▶ [What this task involves]: Pull out every line of the material that contains the word "icon" and copy each one unchanged.

Records about locating elements on screens
>>>>>

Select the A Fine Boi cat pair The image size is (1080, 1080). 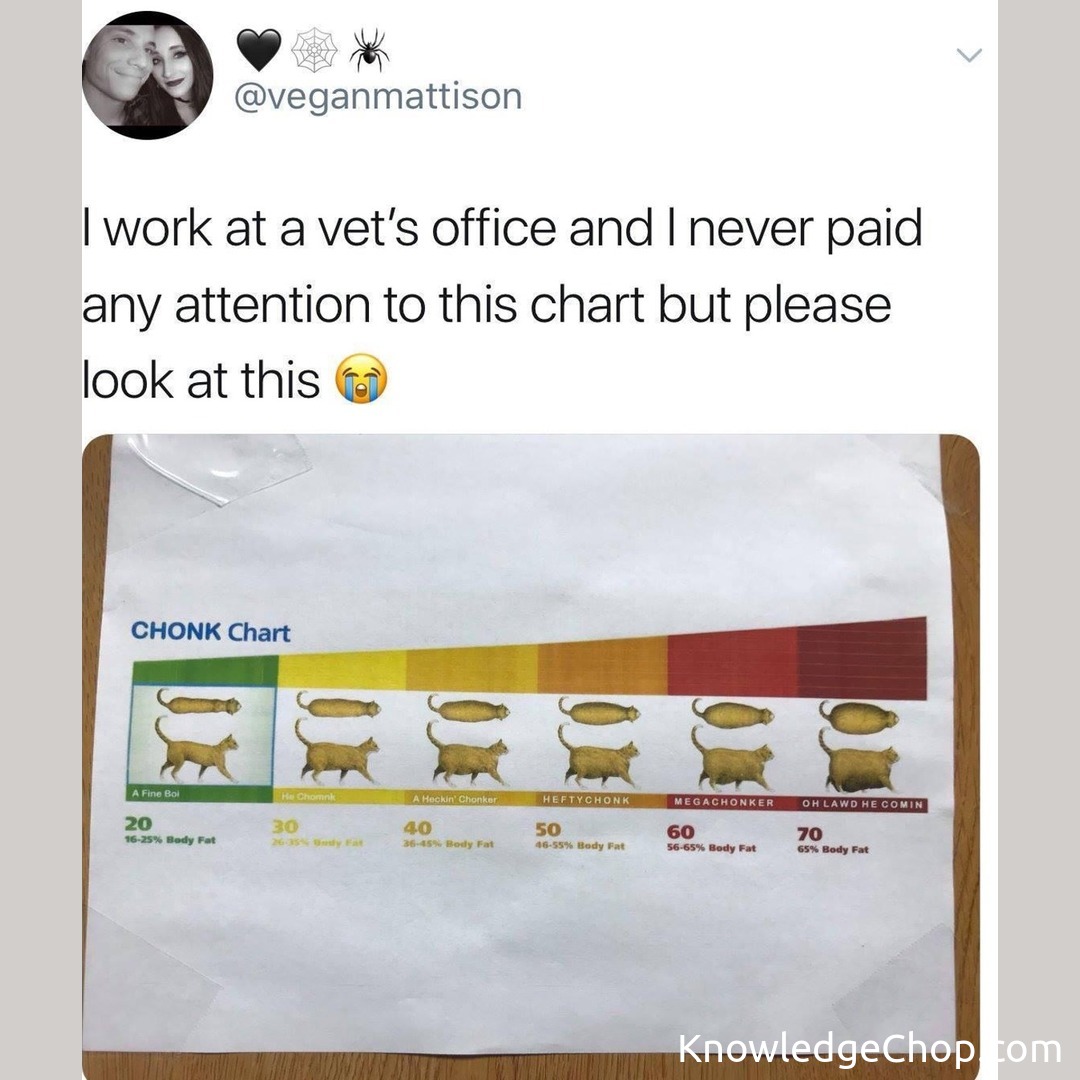pyautogui.click(x=198, y=735)

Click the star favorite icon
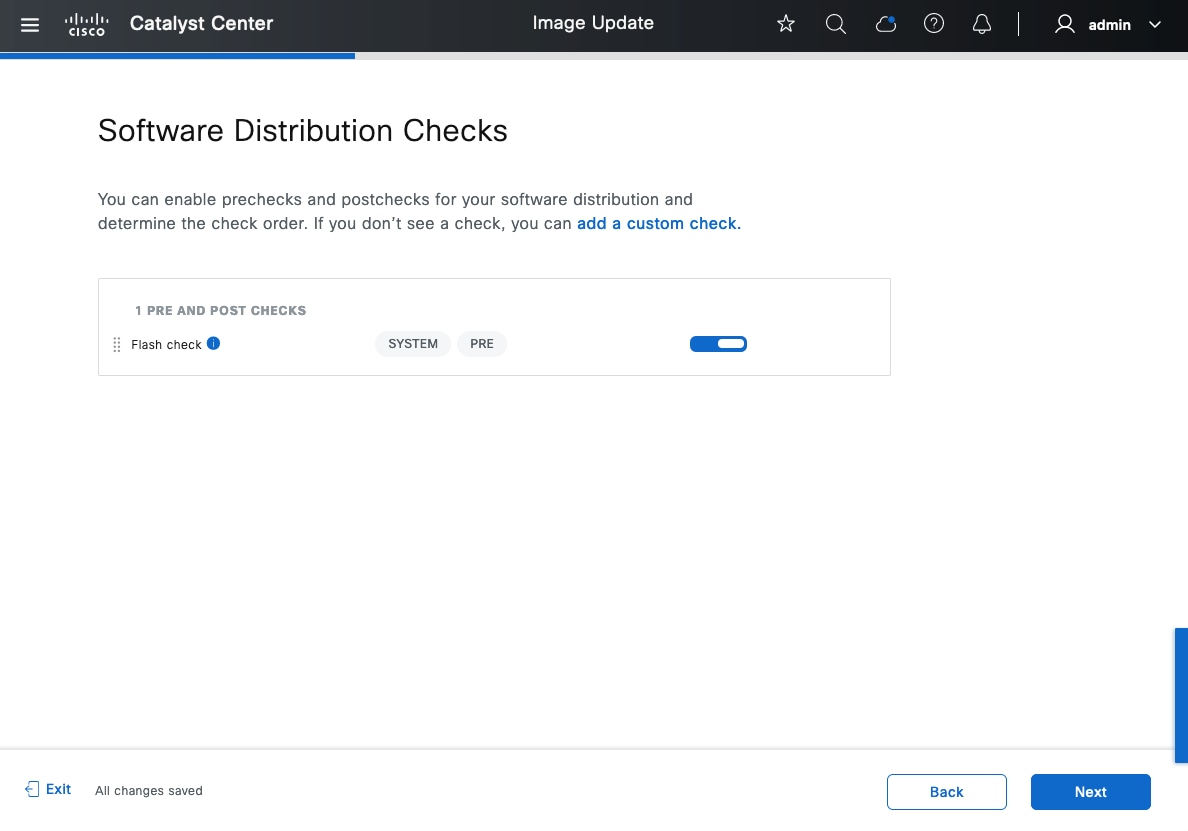click(x=786, y=25)
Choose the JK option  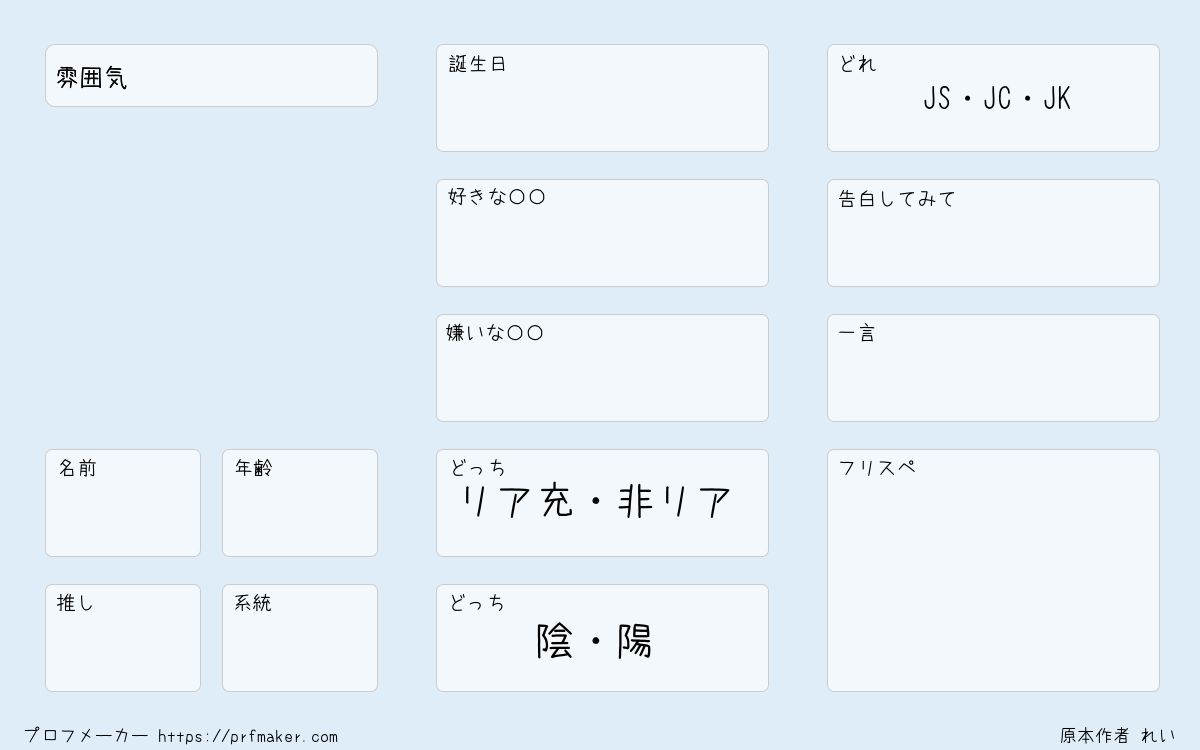click(x=1057, y=99)
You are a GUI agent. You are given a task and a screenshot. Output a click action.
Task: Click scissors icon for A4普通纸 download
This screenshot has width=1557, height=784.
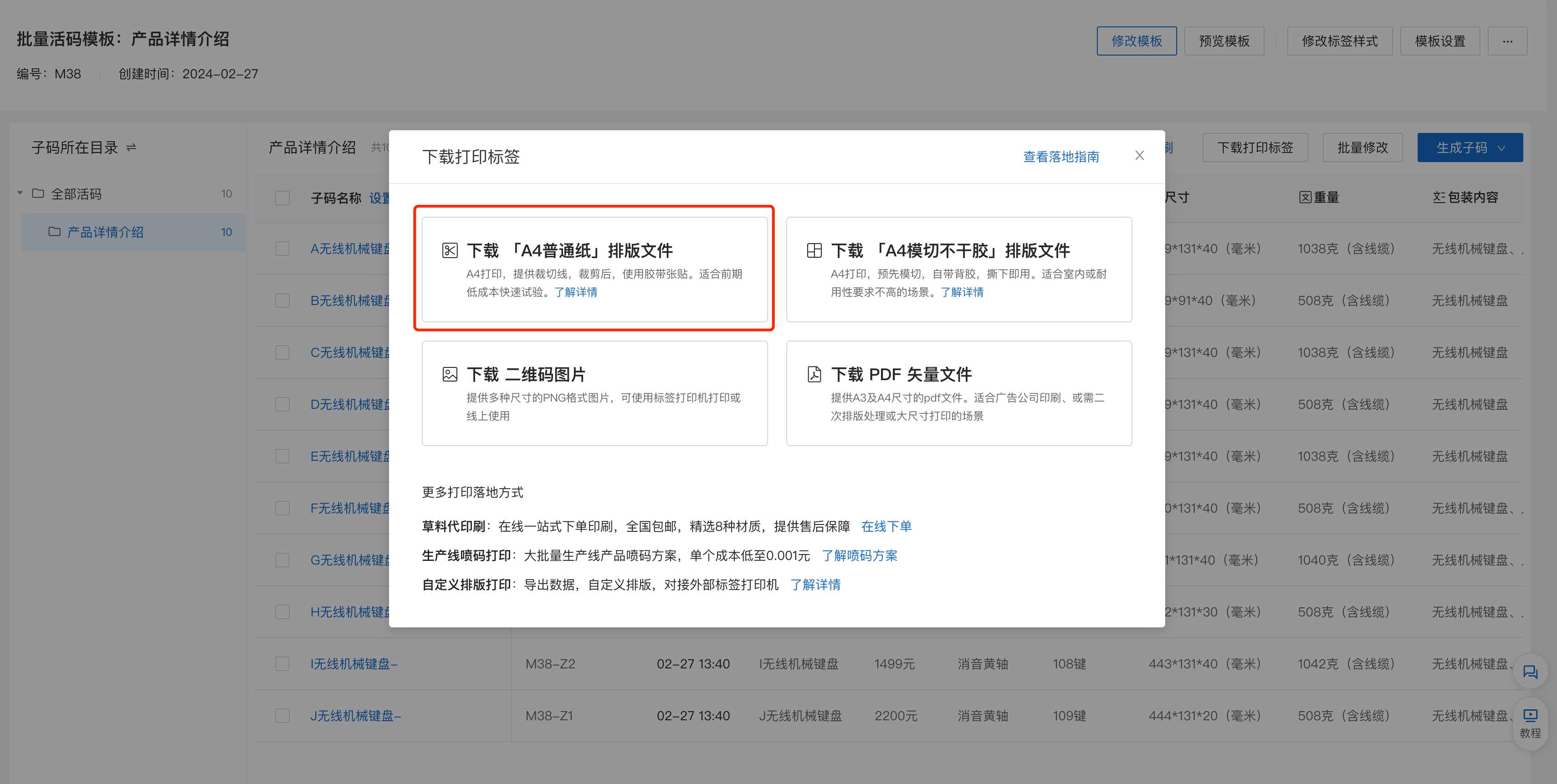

<<<<<

▶ [Output below]:
Click the star favorite icon
Task: Click scissors icon for A4普通纸 download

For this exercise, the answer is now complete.